* Start *

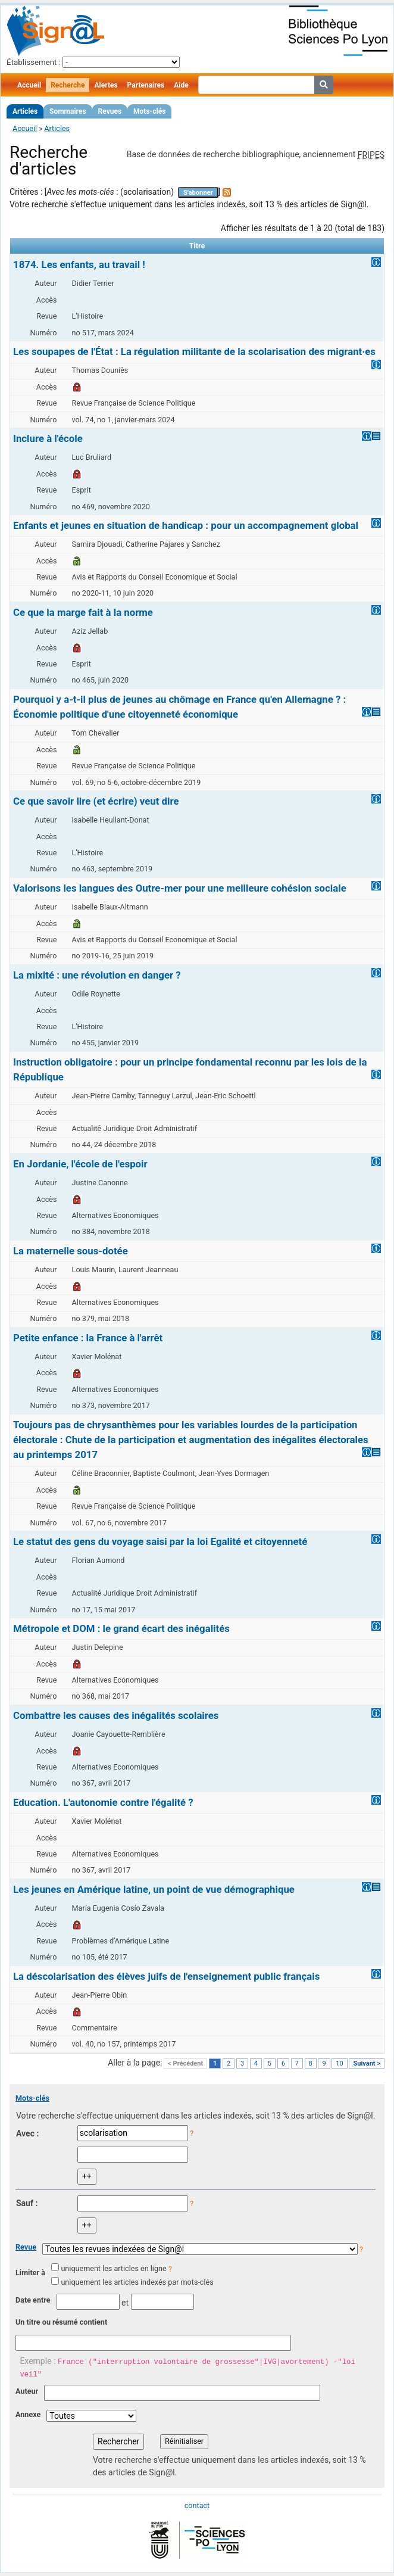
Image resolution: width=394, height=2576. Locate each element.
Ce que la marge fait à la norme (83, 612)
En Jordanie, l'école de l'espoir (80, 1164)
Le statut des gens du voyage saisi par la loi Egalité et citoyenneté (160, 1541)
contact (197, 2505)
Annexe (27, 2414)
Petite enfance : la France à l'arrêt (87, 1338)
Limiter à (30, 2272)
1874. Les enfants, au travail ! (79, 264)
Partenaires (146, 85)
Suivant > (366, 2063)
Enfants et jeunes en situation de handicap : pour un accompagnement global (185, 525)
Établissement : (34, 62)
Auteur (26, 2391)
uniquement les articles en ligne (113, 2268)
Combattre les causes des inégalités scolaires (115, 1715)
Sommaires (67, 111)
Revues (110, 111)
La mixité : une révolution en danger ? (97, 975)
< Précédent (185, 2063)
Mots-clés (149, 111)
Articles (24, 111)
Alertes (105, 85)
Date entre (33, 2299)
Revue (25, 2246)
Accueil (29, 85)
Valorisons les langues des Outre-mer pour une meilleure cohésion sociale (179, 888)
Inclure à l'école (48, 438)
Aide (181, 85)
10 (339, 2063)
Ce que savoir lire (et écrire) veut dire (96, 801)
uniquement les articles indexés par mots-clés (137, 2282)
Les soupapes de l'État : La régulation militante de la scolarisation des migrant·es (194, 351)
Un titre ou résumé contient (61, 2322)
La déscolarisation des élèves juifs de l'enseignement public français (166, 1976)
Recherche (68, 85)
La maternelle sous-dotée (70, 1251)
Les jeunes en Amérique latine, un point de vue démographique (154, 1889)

* End *
* Start *

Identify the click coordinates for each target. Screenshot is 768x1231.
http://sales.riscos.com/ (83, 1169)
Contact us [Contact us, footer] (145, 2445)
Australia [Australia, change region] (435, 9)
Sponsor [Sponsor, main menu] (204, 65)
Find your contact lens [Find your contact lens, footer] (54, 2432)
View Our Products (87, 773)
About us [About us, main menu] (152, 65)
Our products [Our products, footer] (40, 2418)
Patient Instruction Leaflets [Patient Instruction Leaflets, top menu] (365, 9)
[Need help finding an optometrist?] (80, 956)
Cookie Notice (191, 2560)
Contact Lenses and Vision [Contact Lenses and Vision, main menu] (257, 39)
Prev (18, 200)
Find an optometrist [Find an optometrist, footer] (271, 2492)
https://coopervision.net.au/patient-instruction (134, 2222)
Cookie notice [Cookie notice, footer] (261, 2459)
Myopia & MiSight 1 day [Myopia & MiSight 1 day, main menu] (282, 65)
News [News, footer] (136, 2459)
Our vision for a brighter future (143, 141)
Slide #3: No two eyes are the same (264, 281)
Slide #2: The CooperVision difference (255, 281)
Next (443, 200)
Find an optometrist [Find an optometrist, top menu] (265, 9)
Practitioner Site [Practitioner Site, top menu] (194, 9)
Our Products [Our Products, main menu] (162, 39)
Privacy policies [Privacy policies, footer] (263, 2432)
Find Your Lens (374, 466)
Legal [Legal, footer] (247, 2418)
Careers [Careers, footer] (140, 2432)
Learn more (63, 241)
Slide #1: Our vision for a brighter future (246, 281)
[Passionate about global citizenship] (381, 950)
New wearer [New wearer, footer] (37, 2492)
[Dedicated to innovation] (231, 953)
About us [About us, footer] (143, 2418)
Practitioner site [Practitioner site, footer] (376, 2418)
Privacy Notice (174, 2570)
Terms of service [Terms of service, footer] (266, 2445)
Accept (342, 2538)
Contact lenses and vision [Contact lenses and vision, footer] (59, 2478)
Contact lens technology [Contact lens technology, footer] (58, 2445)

* End *

Change every "footer" to "bottom menu" in the material, starting at the line that contains "View Our Products (87, 773)" and ending at the line that contains "Contact lens technology [Contact". Return only those lines, with everything else in them left as it is.

View Our Products (87, 773)
About us [About us, main menu] (152, 65)
Our products [Our products, bottom menu] (40, 2418)
Patient Instruction Leaflets [Patient Instruction Leaflets, top menu] (365, 9)
[Need help finding an optometrist?] (80, 956)
Cookie Notice (191, 2560)
Contact Lenses and Vision [Contact Lenses and Vision, main menu] (257, 39)
Prev (18, 200)
Find an optometrist [Find an optometrist, bottom menu] (271, 2492)
https://coopervision.net.au/patient-instruction (134, 2222)
Cookie notice [Cookie notice, bottom menu] (261, 2459)
Myopia & MiSight 1 day [Myopia & MiSight 1 day, main menu] (282, 65)
News [News, bottom menu] (136, 2459)
Our vision for a brighter future (143, 141)
Slide #3: No two eyes are the same (264, 281)
Slide #2: The CooperVision difference (255, 281)
Next (443, 200)
Find an optometrist [Find an optometrist, top menu] (265, 9)
Practitioner Site [Practitioner Site, top menu] (194, 9)
Our Products [Our Products, main menu] (162, 39)
Privacy policies [Privacy policies, bottom menu] (263, 2432)
Find Your Lens (374, 466)
Legal [Legal, bottom menu] (247, 2418)
Careers [Careers, bottom menu] (140, 2432)
Learn more (63, 241)
Slide #1: Our vision for a brighter future (246, 281)
[Passionate about global citizenship] (381, 950)
New wearer [New wearer, bottom menu] (37, 2492)
[Dedicated to innovation] (231, 953)
About us [About us, bottom menu] (143, 2418)
Practitioner site [Practitioner site, bottom menu] (376, 2418)
Privacy Notice (174, 2570)
Terms of service [Terms of service, bottom menu] (266, 2445)
Accept (342, 2538)
Contact lenses and vision [Contact lenses and vision, bottom menu] (59, 2478)
Contact lens technology [Contact lens technology, bottom menu] (58, 2445)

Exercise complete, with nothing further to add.